• _Texto de lectura_:
○ ○ ○ ○ ○

Si fuera necesaria una regla, Pawel Pawlikowski no es la excepción sino, más bien, uno de los máximos cultores del reino visual del este europeo. Y ocurre esto a tal extremo que sus imágenes, desgarradoras de belleza, corren el riesgo de causar cierta sangría en sus films. Ida representa quizás el trabajo más emblemático y destacado de Pawlikowski, conocido por la producción inglesa Mi verano de amor (2004), protagonizada por Emily Watson.
De padres desconocidos, Ida (Agatha Trzebuchowska) es una novicia de un convento rural; una tarde su tía Wanda (Agata Kulesza) la lleva por unos días a su casa en Lodz. En la estancia, Ida contempla los vicios de posguerra de Wanda, las noches de jazz y alcohol, las tardes de Beethoven y una atmósfera nihilista que contrasta con su fe, así como la revelación, troncal en el film, de que su familia era judía y, casi como silogismo, cayó víctima del Holocausto.

○ ○ ○ ○ ○

• _Sección de datos_:
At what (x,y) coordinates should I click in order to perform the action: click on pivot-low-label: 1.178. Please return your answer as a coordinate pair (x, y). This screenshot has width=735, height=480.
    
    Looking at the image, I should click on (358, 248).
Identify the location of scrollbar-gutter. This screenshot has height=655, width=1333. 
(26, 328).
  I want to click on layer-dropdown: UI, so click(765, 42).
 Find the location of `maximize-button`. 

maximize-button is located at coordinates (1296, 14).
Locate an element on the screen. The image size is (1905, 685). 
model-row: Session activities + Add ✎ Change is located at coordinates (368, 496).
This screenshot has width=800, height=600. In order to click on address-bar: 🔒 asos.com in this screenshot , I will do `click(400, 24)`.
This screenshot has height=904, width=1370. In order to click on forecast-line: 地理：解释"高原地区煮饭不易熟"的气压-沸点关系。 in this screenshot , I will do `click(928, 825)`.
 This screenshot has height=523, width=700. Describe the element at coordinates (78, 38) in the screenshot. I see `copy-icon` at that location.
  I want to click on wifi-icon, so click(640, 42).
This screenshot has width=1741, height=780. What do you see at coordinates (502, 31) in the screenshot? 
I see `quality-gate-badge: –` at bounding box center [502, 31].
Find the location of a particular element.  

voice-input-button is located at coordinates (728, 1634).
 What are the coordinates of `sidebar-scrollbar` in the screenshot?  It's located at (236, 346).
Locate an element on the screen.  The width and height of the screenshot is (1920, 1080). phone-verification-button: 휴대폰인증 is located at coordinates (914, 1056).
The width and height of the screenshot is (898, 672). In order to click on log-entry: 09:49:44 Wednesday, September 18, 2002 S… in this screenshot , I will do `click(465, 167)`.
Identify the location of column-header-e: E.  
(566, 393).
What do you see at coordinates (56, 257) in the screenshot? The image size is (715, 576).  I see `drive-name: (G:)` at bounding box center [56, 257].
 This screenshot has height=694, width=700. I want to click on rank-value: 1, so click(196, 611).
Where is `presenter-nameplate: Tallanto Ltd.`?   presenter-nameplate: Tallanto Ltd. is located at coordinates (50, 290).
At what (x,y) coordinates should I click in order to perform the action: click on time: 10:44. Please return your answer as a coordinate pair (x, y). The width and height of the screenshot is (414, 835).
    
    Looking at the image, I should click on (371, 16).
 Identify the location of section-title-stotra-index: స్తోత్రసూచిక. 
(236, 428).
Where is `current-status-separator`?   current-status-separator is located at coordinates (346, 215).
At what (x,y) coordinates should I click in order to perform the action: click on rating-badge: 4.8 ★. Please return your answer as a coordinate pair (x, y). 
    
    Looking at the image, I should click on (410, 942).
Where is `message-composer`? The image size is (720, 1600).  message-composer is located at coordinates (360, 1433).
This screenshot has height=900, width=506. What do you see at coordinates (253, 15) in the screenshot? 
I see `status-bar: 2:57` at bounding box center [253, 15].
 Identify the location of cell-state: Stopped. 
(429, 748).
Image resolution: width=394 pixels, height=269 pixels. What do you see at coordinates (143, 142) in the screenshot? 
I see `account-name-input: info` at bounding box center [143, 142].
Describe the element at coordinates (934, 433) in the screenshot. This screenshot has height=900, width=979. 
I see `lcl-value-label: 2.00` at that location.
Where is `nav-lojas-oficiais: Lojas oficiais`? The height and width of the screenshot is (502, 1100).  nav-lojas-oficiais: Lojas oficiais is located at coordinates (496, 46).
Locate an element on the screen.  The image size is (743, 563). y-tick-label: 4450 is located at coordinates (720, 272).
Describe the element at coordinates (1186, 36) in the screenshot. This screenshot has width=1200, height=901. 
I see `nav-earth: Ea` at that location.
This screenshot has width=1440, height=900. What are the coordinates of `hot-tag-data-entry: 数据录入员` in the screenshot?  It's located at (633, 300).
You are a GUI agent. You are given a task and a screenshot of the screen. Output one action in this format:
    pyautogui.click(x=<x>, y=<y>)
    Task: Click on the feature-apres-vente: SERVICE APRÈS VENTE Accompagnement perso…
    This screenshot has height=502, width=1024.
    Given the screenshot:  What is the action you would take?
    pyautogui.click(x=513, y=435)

○ ○ ○ ○ ○

• _Tareas pendientes_:
a - Reproduce al pie de la letra el fragmento del texto sobre la película Ida que va desde "Si fuera necesaria" hasta "por Emily Watson.".
b - Prosigue el texto sobre la película Ida a partir de su última oración.

• _Resultados del ejercicio_:
a -
Si fuera necesaria una regla, Pawel Pawlikowski no es la excepción sino, más bien, uno de los máximos cultores del reino visual del este europeo. Y ocurre esto a tal extremo que sus imágenes, desgarradoras de belleza, corren el riesgo de causar cierta sangría en sus films. Ida representa quizás el trabajo más emblemático y destacado de Pawlikowski, conocido por la producción inglesa Mi verano de amor (2004), protagonizada por Emily Watson.

b -
Afirmadas, envalentonadas por la unión, Ida y Wanda persiguen las huellas de la desaparición familiar, con un ascetismo de blanco y negro que no tiene referente en films sobre el Holocausto sino, más apropiadamente, en los tesoros clásicos de Bresson y Bergman. Pero el Holocausto no es el único foco para el director, cuyo rigor va de la mano con el entorno de una Polonia escindida bajo el control soviético. Hay gran belleza en la utópica relación de Ida con un joven saxofonista, a quien conoce en el night club favorito de Wanda (un encuentro dispar pero secular; ella sigue a Dios, él a John Coltrane). El blanco y negro opalescente, que convierte a las escenas en una secuencia de logros fotográficos, muestra a Ida bajo la luz de Vermeer y luego como la Juana de Arco de Carl Dreyer. Pero en este trabajo deslumbrante, sin embargo, Pawlikowski comete un pequeño sabotaje, revelando una ambición a contramano con la morosidad y austeridad que son logros inobjetables del film.